### Given problem:
Copy every line of the records below verbatim, without changing a single character.

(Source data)
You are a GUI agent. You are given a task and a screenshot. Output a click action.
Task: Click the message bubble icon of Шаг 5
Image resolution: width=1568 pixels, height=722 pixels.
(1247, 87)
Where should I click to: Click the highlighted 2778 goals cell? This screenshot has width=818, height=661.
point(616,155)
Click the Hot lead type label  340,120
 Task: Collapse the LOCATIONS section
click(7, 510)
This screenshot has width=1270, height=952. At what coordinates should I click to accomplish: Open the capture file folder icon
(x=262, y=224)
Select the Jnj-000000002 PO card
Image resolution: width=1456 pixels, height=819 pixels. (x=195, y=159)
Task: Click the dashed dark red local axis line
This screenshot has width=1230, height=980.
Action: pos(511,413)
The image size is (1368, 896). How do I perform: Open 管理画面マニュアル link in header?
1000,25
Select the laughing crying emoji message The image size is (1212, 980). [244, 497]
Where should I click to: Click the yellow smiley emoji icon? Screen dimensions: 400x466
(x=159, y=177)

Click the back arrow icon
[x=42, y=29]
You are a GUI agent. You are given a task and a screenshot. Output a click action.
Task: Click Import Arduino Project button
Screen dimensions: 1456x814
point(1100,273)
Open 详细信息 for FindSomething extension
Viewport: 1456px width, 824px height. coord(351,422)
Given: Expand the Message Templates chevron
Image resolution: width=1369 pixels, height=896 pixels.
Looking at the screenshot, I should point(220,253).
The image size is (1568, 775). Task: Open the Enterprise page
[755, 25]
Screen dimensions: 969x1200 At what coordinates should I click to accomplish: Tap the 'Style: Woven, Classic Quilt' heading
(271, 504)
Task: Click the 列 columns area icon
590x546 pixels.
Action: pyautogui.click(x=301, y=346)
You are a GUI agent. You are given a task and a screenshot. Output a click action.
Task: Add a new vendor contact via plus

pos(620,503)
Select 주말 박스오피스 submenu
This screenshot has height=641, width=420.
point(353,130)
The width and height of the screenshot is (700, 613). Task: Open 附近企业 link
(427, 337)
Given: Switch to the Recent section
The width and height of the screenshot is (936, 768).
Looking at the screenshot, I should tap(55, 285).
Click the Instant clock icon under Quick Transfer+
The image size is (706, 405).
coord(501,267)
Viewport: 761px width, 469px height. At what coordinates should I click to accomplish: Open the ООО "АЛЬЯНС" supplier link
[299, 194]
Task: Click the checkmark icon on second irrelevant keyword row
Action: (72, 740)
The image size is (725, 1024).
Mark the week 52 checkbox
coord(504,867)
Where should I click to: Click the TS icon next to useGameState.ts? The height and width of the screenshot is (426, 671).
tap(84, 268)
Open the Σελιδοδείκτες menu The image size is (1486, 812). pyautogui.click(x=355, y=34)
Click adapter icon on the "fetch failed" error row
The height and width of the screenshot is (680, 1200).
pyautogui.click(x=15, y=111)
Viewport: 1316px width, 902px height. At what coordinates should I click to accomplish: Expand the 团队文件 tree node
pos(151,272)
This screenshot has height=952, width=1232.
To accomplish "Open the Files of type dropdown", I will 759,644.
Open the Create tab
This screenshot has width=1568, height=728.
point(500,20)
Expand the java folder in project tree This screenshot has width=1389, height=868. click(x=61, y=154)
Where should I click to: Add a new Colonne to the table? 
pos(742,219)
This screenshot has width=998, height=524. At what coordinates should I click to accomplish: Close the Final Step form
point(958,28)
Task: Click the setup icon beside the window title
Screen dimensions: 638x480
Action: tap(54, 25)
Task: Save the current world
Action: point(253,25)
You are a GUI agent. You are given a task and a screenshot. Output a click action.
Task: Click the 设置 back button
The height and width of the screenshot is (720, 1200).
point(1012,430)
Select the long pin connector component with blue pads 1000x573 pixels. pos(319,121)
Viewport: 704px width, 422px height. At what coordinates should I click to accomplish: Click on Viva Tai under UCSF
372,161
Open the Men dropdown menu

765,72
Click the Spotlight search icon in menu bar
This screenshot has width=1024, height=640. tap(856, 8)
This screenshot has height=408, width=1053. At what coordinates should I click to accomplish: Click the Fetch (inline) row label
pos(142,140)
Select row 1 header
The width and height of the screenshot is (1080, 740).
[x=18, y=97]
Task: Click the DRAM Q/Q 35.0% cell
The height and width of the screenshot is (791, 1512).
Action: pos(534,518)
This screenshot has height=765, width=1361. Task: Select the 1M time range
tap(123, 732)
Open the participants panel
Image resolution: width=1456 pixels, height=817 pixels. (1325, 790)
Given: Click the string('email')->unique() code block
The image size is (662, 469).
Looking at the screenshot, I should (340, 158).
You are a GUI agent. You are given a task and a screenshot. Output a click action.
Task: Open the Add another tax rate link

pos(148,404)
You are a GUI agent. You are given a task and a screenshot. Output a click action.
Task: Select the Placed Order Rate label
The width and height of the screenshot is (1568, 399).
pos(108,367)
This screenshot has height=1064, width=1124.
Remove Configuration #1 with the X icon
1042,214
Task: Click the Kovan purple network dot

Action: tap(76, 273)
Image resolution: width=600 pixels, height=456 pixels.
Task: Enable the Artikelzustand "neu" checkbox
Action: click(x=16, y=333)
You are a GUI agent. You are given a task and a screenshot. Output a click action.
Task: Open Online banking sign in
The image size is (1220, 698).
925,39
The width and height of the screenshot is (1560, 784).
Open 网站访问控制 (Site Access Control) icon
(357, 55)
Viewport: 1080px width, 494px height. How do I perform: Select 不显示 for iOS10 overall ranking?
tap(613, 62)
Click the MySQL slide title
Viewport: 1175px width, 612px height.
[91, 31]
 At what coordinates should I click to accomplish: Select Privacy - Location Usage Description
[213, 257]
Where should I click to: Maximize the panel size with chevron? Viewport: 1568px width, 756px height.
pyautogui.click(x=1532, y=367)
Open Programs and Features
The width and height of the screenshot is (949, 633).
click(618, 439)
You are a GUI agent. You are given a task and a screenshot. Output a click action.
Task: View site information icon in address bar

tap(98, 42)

### Answer in full:
You are a GUI agent. You are given a task and a screenshot. Output a click action.
Task: Click the message bubble icon of Шаг 5
Image resolution: width=1568 pixels, height=722 pixels.
(1247, 87)
Where should I click to: Click the highlighted 2778 goals cell? This screenshot has width=818, height=661.
point(616,155)
Click the Hot lead type label  340,120
 Task: Collapse the LOCATIONS section
click(7, 510)
This screenshot has width=1270, height=952. At what coordinates should I click to accomplish: Open the capture file folder icon
(x=262, y=224)
Select the Jnj-000000002 PO card
Image resolution: width=1456 pixels, height=819 pixels. (x=195, y=159)
Task: Click the dashed dark red local axis line
This screenshot has width=1230, height=980.
Action: pos(511,413)
The image size is (1368, 896). How do I perform: Open 管理画面マニュアル link in header?
1000,25
Select the laughing crying emoji message The image size is (1212, 980). [244, 497]
Where should I click to: Click the yellow smiley emoji icon? Screen dimensions: 400x466
(x=159, y=177)

Click the back arrow icon
[x=42, y=29]
You are a GUI agent. You are given a task and a screenshot. Output a click action.
Task: Click Import Arduino Project button
Screen dimensions: 1456x814
point(1100,273)
Open 详细信息 for FindSomething extension
Viewport: 1456px width, 824px height. coord(351,422)
Given: Expand the Message Templates chevron
Image resolution: width=1369 pixels, height=896 pixels.
Looking at the screenshot, I should point(220,253).
The image size is (1568, 775). Task: Open the Enterprise page
[755, 25]
Screen dimensions: 969x1200 At what coordinates should I click to accomplish: Tap the 'Style: Woven, Classic Quilt' heading
(271, 504)
Task: Click the 列 columns area icon
590x546 pixels.
Action: pyautogui.click(x=301, y=346)
You are a GUI agent. You are given a task and a screenshot. Output a click action.
Task: Add a new vendor contact via plus

pos(620,503)
Select 주말 박스오피스 submenu
This screenshot has height=641, width=420.
point(353,130)
The width and height of the screenshot is (700, 613). Task: Open 附近企业 link
(427, 337)
Given: Switch to the Recent section
The width and height of the screenshot is (936, 768).
Looking at the screenshot, I should tap(55, 285).
Click the Instant clock icon under Quick Transfer+
The image size is (706, 405).
coord(501,267)
Viewport: 761px width, 469px height. At what coordinates should I click to accomplish: Open the ООО "АЛЬЯНС" supplier link
[299, 194]
Task: Click the checkmark icon on second irrelevant keyword row
Action: (72, 740)
The image size is (725, 1024).
Mark the week 52 checkbox
coord(504,867)
Where should I click to: Click the TS icon next to useGameState.ts? The height and width of the screenshot is (426, 671).
tap(84, 268)
Open the Σελιδοδείκτες menu The image size is (1486, 812). pyautogui.click(x=355, y=34)
Click adapter icon on the "fetch failed" error row
The height and width of the screenshot is (680, 1200).
pyautogui.click(x=15, y=111)
Viewport: 1316px width, 902px height. At what coordinates should I click to accomplish: Expand the 团队文件 tree node
pos(151,272)
This screenshot has height=952, width=1232.
To accomplish "Open the Files of type dropdown", I will 759,644.
Open the Create tab
This screenshot has width=1568, height=728.
point(500,20)
Expand the java folder in project tree This screenshot has width=1389, height=868. click(x=61, y=154)
Where should I click to: Add a new Colonne to the table? 
pos(742,219)
This screenshot has width=998, height=524. At what coordinates should I click to accomplish: Close the Final Step form
point(958,28)
Task: Click the setup icon beside the window title
Screen dimensions: 638x480
Action: tap(54, 25)
Task: Save the current world
Action: point(253,25)
You are a GUI agent. You are given a task and a screenshot. Output a click action.
Task: Click the 设置 back button
The height and width of the screenshot is (720, 1200).
point(1012,430)
Select the long pin connector component with blue pads 1000x573 pixels. pos(319,121)
Viewport: 704px width, 422px height. At what coordinates should I click to accomplish: Click on Viva Tai under UCSF
372,161
Open the Men dropdown menu

765,72
Click the Spotlight search icon in menu bar
This screenshot has width=1024, height=640. tap(856, 8)
This screenshot has height=408, width=1053. At what coordinates should I click to accomplish: Click the Fetch (inline) row label
pos(142,140)
Select row 1 header
The width and height of the screenshot is (1080, 740).
[x=18, y=97]
Task: Click the DRAM Q/Q 35.0% cell
The height and width of the screenshot is (791, 1512).
Action: pos(534,518)
This screenshot has height=765, width=1361. Task: Select the 1M time range
tap(123, 732)
Open the participants panel
Image resolution: width=1456 pixels, height=817 pixels. (1325, 790)
Given: Click the string('email')->unique() code block
The image size is (662, 469).
Looking at the screenshot, I should (340, 158).
You are a GUI agent. You are given a task and a screenshot. Output a click action.
Task: Open the Add another tax rate link

pos(148,404)
You are a GUI agent. You are given a task and a screenshot. Output a click action.
Task: Select the Placed Order Rate label
The width and height of the screenshot is (1568, 399).
pos(108,367)
This screenshot has height=1064, width=1124.
Remove Configuration #1 with the X icon
1042,214
Task: Click the Kovan purple network dot

Action: tap(76, 273)
Image resolution: width=600 pixels, height=456 pixels.
Task: Enable the Artikelzustand "neu" checkbox
Action: click(x=16, y=333)
You are a GUI agent. You are given a task and a screenshot. Output a click action.
Task: Open Online banking sign in
The image size is (1220, 698).
925,39
The width and height of the screenshot is (1560, 784).
Open 网站访问控制 (Site Access Control) icon
(357, 55)
Viewport: 1080px width, 494px height. How do I perform: Select 不显示 for iOS10 overall ranking?
tap(613, 62)
Click the MySQL slide title
Viewport: 1175px width, 612px height.
[91, 31]
 At what coordinates should I click to accomplish: Select Privacy - Location Usage Description
[213, 257]
Where should I click to: Maximize the panel size with chevron? Viewport: 1568px width, 756px height.
pyautogui.click(x=1532, y=367)
Open Programs and Features
The width and height of the screenshot is (949, 633).
click(618, 439)
You are a GUI agent. You are given a task and a screenshot. Output a click action.
Task: View site information icon in address bar

tap(98, 42)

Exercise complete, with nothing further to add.